While certain organizations need more than basic version control, most can make do with the basics Microsoft provides. The rest of the players in the Content Management arena have no choice but to move upmarket or retreat into vertical niches.
Moving applications into the cloud seems more of a sustaining innovation than a disruptive one. After all, ECM systems are server-based. Where that server resides will simply become a matter of customer choice. The only thing preventing most ECM companies from going the hosted route is loyalty to their existing partner channels and fear of “getting dirty” with the implementation details.
Ah, while the concepts are the same, the business model, and the underlying architecture, for cloud solutions are different. This gives you dramatically different margins and price points. After all, you now charge for a service, not a license cost. The SaaS vendors also tend to charge for what you use, not a predetermined amount.
Everyone seems to agree with the analysis of certain industry cases where incumbents were unseated by upstarts, that it was, in hindsight, due to disruptive technology. The discussion above makes it clear that disruptive technology is not so simple to pin point going forward.
It’s easy to analyze something later and make the facts fit the mold of the model, it’s harder to do that moving forward. Hence the disagreement of whether cloud based computing or SharePoint are disruptive technologies or merely sustaining innovations.
Unless I’m mistaken, cloud based computing is a platform, while SharePoint is an application. So both can be disruptive innovations without violating the model. Given the definition of disruptive innovations as being cheaper, more convenient and serving the fringe markets, at least to begin with, then both technologies apply.
If cloud based computing has a different architecture, conceptual structure, or uses different concepts than server based computing, then it can be seen as a possible disruptive innovation. The reason is that in order to run an application in the cloud, the software engineering required will be different than for server applications. Meaning you can’t simply take your product from one instance to the other without re-engineering the processes. If this is the case, then cloud computing is a disruptive technology for software creators.
Does that make cloud computing a disruptive technology for others? Sure it does. Hardware suppliers, system vendors, IT professionals, and others will all be affected should cloud computing become more widely accepted.
But just because something is a disruptive technology doesn’t necessarily mean it will disrupt the incumbents.

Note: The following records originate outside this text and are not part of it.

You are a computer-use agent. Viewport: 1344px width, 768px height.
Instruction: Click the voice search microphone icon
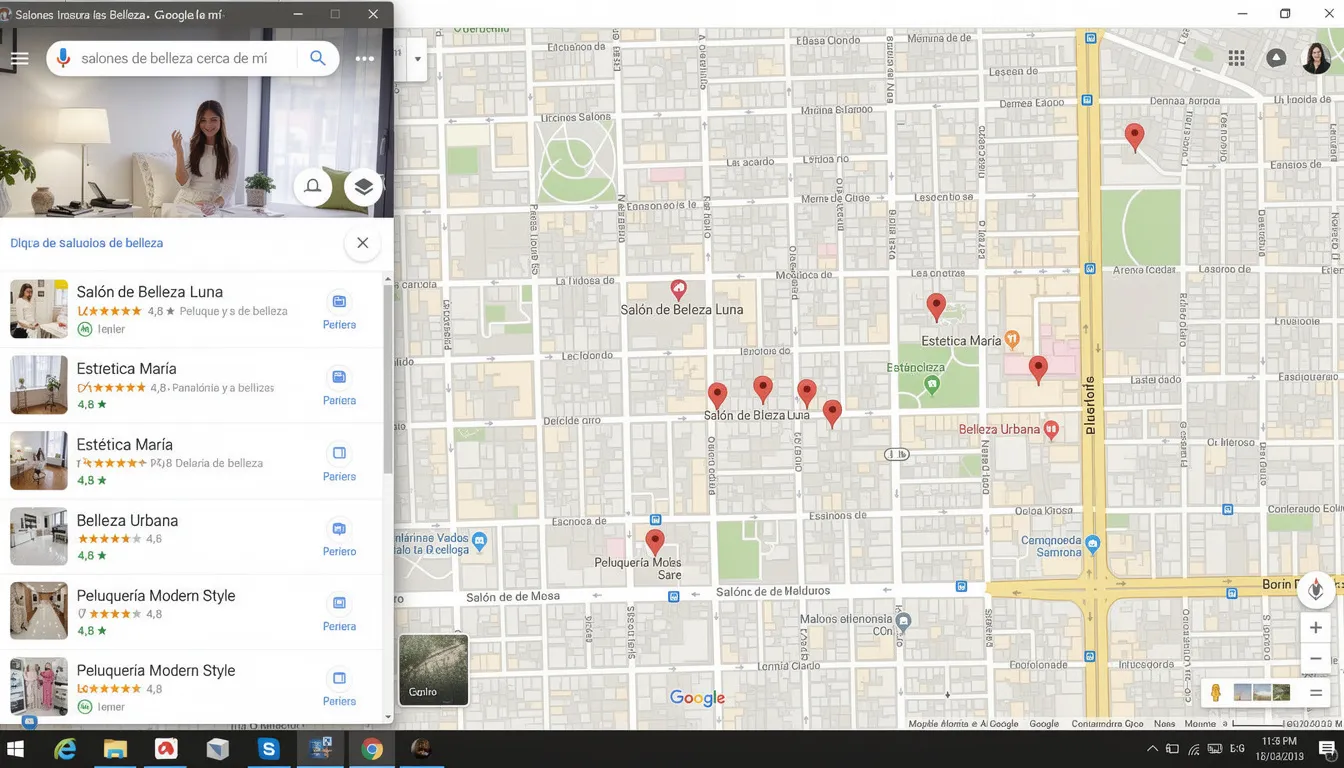click(62, 58)
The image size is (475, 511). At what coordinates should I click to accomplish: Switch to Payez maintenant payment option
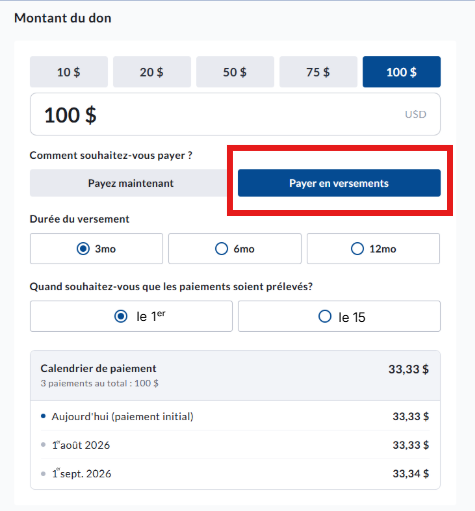[131, 183]
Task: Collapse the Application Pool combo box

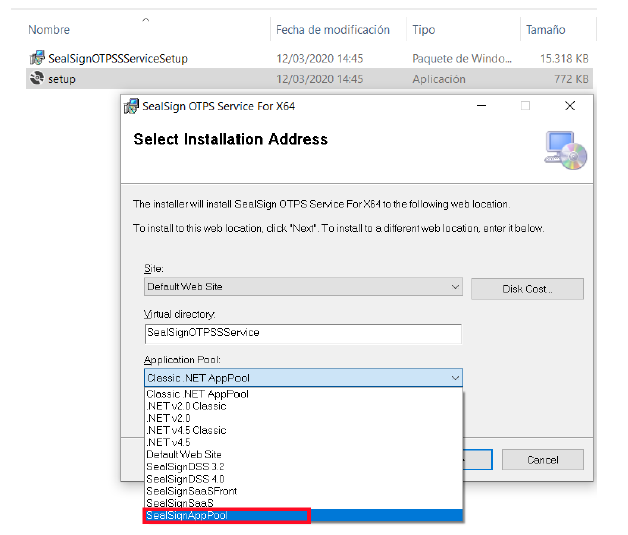Action: point(455,378)
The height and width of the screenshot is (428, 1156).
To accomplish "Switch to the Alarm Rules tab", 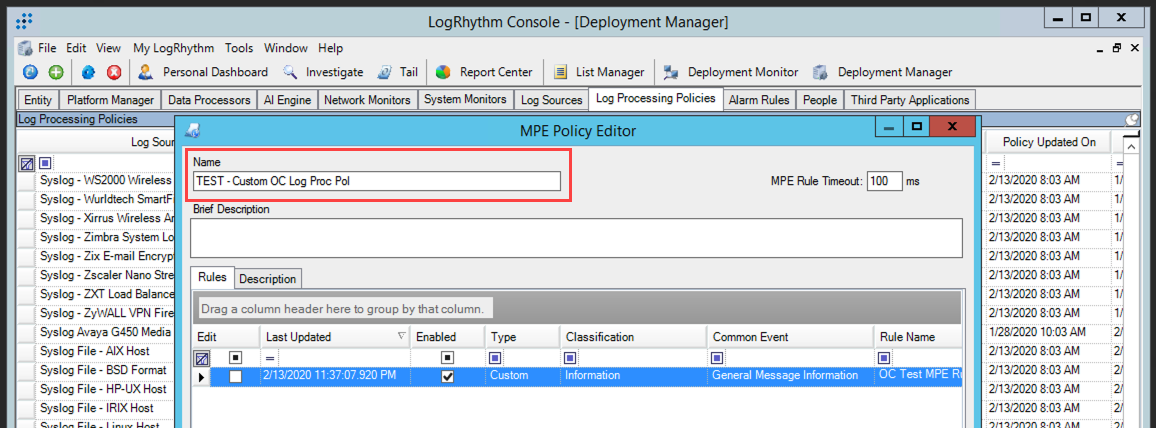I will (760, 100).
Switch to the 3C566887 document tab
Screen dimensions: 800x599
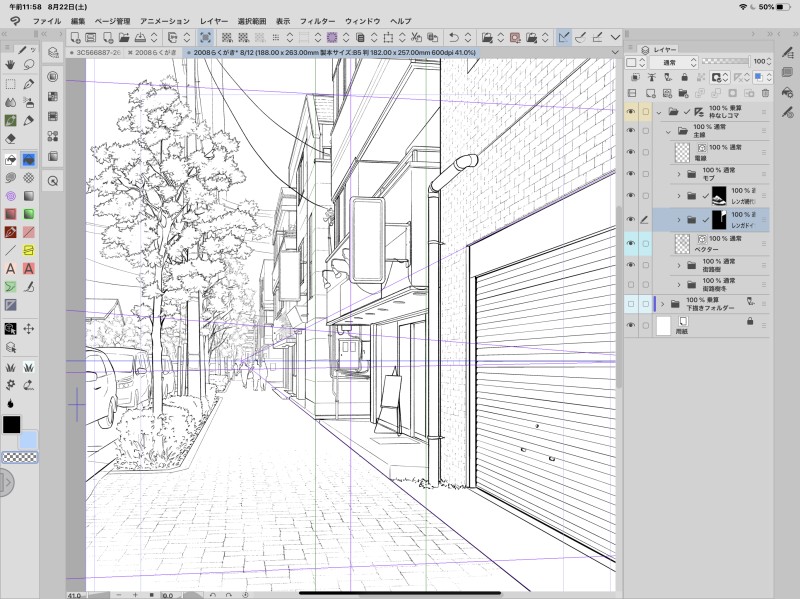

For that to happen, as pointed out in the book, the proponents of the technology must have sufficient resources, the right strategy and the right timing to continue to build market share. And hopefully nothing comes along with a steeper market acceptance curve.
When you’re small, what you need to do, is place your bet, then work like hell to make your vision of the future come true. When you’re larger and more established, you need to spread your bets using the arms length externalization model laid out in the book.
Or you can wait 10 years or so on the sidelines, keeping track of the score, then fit all of it into the model and say . . . “There, that was the disruptive technology!”
Thanks for the insight, very solid. For me, SP is a new, successful, competitor in the existing Content Management industry. Not unlike the Japanese car industry invading the US. Cloud is more than tech, it also a big difference in the financial model that makes it challenging for the established vendors to introduce the tech.
Of course, you are correct. We’ll know in 10 years or so.